Imagine wells not of water but of ink, brimming with a corruption that hums. Each Well is a wound in the earth—ribbed stone embossed with sigils of damnation, the air around it sour and electric. Scribes, their eyes white with obsession, form rings and chant in a cadence that makes the skin lift on the back of the neck. Around them the captured crawl—thin, glassy-eyed souls—are offered, their screams dissolving into the fluid’s slick surface. The ink bubbles, breathes, smokes; then it vomits. From its oily throat crawl things of jointed shadow, mouths filled with teeth made of dripping quills, limbs ink-stained and wrong. They do not come as beasts so much as ascription’s of violence—paragraphs of hunger given tooth and claw.
Halls have been devoured. Shelves bowed and splintered; priceless tomes soaked through with that malevolent stain until words run like worms. Knowledge—centuries of careful cartography and prayer—gone or twisted into mockery. We who remain know the truth: those Wells must be destroyed. They are not mere blasphemies to be cataloged; they are doorways.

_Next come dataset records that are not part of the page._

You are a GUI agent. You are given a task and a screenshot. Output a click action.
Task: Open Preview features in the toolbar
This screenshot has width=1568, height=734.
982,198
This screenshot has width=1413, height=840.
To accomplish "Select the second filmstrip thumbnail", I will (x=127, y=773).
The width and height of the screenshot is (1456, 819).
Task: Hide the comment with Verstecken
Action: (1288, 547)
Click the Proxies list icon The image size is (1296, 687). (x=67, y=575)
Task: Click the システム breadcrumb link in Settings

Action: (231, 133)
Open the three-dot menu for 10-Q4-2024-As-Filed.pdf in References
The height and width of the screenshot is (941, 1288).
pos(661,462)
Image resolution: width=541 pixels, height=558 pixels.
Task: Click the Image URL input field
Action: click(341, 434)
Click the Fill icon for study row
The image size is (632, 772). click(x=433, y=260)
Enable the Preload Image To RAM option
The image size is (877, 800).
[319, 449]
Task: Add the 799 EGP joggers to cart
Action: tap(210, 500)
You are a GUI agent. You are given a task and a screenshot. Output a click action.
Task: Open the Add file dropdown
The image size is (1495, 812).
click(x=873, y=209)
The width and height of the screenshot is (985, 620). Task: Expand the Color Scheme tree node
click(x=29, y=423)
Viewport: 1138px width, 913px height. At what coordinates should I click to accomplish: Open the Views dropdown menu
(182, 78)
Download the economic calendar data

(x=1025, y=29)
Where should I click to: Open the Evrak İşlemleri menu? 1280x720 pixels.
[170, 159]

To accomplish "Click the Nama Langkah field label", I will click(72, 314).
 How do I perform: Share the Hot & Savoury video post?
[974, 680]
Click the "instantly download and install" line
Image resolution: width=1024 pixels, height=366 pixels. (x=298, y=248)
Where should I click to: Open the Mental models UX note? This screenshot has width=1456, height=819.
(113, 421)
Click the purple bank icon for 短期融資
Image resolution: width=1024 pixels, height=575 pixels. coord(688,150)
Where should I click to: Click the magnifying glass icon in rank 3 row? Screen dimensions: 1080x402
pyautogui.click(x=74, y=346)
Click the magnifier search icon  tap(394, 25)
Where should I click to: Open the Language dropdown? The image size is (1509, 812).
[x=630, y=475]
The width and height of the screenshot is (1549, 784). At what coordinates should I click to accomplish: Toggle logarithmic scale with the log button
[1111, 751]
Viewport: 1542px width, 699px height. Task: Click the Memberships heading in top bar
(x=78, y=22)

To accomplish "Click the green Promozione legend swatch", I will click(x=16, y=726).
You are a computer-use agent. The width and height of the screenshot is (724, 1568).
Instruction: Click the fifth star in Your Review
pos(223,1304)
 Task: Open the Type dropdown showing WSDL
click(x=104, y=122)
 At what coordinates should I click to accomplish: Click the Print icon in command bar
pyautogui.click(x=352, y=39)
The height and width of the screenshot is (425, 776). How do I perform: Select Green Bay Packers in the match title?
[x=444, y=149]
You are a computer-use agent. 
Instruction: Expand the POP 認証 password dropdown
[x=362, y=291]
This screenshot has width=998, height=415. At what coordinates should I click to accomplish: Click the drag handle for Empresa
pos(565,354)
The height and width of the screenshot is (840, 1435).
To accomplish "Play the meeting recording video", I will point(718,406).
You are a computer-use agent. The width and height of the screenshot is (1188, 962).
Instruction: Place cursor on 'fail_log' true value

Do you, Noble Lord, have the grit to descend into that black subterranean hell and wrest back what belongs to us? Many have gone before—pious men and women, hardened mercenaries— none have returned. Perhaps they lie dead among the ink-stiffened pages, or perhaps worse: turned, their faces blurred into new forms, their tongues reading for the Wells instead of against them. For your sake, let us pray its the former.
—Escaped Librarian Omero
The Surface of Otera

During the pandemic, stuck at home with lots of hobby time, I started to create a narrative called The Daemon Ink. I got pretty far with it too and was going strong when—- I got called back to work and play time was over. So 5 years on I have decided to delve back into it, rewriting a few things and, ofcourse, creating new characters and war bands. They will then play the parts set out for them on the boards I also started to make all those years ago.